Lieu : 45 rue d’Ulm, sous-sol du Pavillon Pasteur, Salle de séminaire

Heures : 18h à 20h (les 11 et 18 décembre, 8 janvier 2019 : 18h à 21h).

En explorant les sources philosophiques d’Emmanuel Levinas, on comprend d’emblée que la question éthique est prise dans l’ellipse d’une réflexion sur la transcendance qui ne se laisse pas réduire à une philosophie de la religion. Cependant, la question du religieux n’est pas absente de la pensée de Levinas et d’aucuns philosophes ont pu y voir un « tournant théologique » de la phénoménologie. La philosophie de Levinas n’est ni une théologie, ni une apologie de la religion. Au privilège de la présence et du présent de la représentation, Levinas oppose une subjectivité marquée par une extériorité radicale. Levinas comprend que chez Husserl, il existe autre chose que ce privilège de la présence, ce qu’il nomme une « conscience indirecte, immédiate, mais sans visée intentionnelle » (Entre nous, p. 137). Autrement dit, il existe, dans l’héritage phénoménologique, une conscience qui ne se laisse pas absorber par le monde où les objets auxquels elle se réfère, ouvrant la voie à une temporalité eschatologique et messianique.
Partant de l’idée d’une visée non intentionnelle propre à une conscience indirecte, nous interrogerons cette année le rapport entre phénoménologie et philosophie de la religion dans l’œuvre de Levinas, dans ses aspects à la fois paradoxaux et fondamentalement novateurs dans la manière dont Levinas entend le mot Dieu.
«  Je ne voudrais rien définir par Dieu, parce que c’est l’humain que je connais. (…) Je ne refuse pas le terme de religieux, mais je l’adopte pour désigner la situation où le sujet existe dans l’impossibilité de se cacher. Je ne pars pas de l’existence d’un être très grand ou très puissant. Tout ce que je pourrai en dire viendra de cette situation de responsabilité qui est religieuse en ce que le Moi ne peut l’éluder » (Emmanuel Levinas, Liberté et Commandement).

Avec la participation de : Philippe Cappelle-Dumont, Hent de Vries, Perrine Simon-Nahum, Georges Elia-Sarfati, Jacob Levi, Stefano Bancalari, Jacob Rogozinski, Danielle Cohen-Levinas, Jean-Claude Monod.

Programme :

• Mardi 25 septembre : Philippe Capelle-Dumont (Université de Strasbourg, Faculté de philosophie de l’Université catholique de Paris)

• Mardi 9 octobre : Perrine Simon-Nahum (CNRS – ENS/PSL) – titre en attente

• Mardi 16 octobre : Inga Romer – « La raison pure pratique et l’illéité.

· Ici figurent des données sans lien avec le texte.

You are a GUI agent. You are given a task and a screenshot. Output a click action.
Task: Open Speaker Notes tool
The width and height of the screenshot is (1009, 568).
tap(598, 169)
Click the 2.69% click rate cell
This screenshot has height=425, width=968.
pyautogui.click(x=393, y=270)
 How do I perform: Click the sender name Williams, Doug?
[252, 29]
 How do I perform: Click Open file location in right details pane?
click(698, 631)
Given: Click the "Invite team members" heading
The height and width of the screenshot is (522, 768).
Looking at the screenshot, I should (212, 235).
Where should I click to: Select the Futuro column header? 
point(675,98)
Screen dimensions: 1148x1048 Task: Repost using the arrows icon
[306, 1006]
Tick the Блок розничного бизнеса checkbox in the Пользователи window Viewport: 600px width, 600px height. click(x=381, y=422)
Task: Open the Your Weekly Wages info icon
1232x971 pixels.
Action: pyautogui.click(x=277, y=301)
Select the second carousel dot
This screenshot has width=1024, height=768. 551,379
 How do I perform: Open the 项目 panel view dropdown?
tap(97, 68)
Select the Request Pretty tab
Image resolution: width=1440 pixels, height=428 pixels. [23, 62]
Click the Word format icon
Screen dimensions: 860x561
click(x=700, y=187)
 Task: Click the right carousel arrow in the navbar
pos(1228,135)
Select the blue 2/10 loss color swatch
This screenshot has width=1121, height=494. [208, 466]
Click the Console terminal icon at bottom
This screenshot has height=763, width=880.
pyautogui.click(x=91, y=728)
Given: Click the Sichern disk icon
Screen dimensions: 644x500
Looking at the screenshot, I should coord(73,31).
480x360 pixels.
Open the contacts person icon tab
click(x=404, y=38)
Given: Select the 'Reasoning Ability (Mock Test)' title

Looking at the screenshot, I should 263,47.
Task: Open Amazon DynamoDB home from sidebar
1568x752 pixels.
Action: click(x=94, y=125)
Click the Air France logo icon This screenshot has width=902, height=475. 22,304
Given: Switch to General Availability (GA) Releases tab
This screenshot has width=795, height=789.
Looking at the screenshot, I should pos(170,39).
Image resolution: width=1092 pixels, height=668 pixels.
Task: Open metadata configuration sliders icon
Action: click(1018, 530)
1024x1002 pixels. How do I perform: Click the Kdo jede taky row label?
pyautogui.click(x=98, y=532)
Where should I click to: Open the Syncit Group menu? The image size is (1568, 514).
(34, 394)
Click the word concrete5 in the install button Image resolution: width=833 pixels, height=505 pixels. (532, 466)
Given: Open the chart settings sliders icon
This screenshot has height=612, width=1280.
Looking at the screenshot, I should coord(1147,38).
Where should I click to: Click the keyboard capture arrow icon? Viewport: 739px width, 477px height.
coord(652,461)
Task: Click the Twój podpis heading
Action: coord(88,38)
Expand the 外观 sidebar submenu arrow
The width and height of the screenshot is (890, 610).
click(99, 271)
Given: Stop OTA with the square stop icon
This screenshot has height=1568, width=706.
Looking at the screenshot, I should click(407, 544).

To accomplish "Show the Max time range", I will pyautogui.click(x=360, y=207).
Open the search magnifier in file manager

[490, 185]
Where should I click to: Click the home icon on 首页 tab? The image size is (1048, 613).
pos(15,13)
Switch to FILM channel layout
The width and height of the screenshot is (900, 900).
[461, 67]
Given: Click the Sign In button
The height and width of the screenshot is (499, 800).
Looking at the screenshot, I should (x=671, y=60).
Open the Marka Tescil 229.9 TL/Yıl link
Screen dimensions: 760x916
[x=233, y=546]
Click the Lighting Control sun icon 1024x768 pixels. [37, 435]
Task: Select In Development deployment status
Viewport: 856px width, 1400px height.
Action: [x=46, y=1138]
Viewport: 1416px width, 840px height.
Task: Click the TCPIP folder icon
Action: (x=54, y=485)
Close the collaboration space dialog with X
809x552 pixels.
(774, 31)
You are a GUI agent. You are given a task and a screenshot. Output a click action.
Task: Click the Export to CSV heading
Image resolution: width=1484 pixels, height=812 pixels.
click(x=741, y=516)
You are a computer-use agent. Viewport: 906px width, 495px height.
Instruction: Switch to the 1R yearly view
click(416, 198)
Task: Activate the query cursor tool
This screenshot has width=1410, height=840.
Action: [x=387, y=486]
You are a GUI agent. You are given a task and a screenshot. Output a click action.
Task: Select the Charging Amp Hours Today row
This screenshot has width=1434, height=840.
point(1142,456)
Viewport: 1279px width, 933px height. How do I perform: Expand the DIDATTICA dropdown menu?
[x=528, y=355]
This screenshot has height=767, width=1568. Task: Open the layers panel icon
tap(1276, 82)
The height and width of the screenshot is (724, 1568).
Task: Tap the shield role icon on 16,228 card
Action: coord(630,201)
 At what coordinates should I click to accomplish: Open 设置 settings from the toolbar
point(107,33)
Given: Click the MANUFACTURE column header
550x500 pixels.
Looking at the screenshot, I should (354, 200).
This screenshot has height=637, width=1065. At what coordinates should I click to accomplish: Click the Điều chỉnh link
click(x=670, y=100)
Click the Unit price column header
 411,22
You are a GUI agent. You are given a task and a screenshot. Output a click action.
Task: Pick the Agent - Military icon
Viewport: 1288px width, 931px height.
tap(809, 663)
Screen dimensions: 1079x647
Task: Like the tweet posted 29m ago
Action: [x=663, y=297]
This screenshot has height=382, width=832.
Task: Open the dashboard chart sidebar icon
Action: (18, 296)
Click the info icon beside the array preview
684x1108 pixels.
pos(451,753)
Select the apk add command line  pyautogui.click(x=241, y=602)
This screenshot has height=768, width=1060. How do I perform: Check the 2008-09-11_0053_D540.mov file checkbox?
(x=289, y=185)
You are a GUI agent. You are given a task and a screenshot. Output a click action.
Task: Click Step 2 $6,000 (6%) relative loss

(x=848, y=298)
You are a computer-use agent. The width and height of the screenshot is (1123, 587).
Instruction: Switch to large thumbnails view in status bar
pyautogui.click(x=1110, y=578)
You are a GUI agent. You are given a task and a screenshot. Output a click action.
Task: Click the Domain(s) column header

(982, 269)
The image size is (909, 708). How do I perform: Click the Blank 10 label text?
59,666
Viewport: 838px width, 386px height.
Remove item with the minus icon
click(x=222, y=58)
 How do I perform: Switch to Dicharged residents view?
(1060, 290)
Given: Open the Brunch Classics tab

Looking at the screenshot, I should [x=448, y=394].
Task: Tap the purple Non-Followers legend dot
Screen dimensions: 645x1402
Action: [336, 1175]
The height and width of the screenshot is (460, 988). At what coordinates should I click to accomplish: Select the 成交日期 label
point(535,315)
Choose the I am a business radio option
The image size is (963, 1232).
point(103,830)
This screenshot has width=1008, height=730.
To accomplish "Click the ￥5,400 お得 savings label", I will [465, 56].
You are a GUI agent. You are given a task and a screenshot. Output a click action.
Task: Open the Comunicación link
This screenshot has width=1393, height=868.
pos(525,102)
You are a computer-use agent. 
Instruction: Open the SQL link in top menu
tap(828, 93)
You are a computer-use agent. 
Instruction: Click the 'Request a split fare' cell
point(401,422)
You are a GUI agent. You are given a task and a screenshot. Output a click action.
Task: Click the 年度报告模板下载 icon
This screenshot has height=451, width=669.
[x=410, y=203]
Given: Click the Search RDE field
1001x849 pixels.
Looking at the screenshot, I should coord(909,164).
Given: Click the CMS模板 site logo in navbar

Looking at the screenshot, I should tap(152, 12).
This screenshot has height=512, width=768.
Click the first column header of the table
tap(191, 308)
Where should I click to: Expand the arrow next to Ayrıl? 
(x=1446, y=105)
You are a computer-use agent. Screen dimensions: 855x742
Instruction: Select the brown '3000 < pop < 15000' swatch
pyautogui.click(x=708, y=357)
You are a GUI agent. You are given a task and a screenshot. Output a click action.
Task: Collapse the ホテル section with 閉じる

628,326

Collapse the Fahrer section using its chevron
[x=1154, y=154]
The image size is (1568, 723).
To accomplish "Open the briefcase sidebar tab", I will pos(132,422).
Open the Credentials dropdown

Kant et Levinas »

• Mardi 23 octobre : Jacob Rogozinski (Université de Strasbourg) – « Souvenez-vous que vous avez été esclaves en Égypte »  –  La mémoire, la promesse et l’accueil.

• Mardi 6 novembre : Vincent Delecroix  (à confirmer)

• Mardi 20 novembre : Jean-Claude Monod (CNRS/ENS – Archives Husserl) : à confirmer

• Mardi 27 novembre : Georges-Elia Sarfati (Université hébraïque de Jérusalem)

• Mardi 11 décembre (de 18h à 21h) : Hent de Vries (Johns Hopkins University) : Jacob Levi (Doctorant, John Hopkins University) : « Levinas et Rosenzweig: l’Eclat de la totalité et les germes de la phénoménologie”. 

• Mardi 18 décembre (de 18h à 21h) : Stefano Bancalari (Université la Sapienza à Rome) et Danielle Cohen-Levinas (Université Paris-Sorbonne)

• Mardi 8 janvier 2019 (de 18h à 21h) : Présentation des travaux des étudiants et exposés.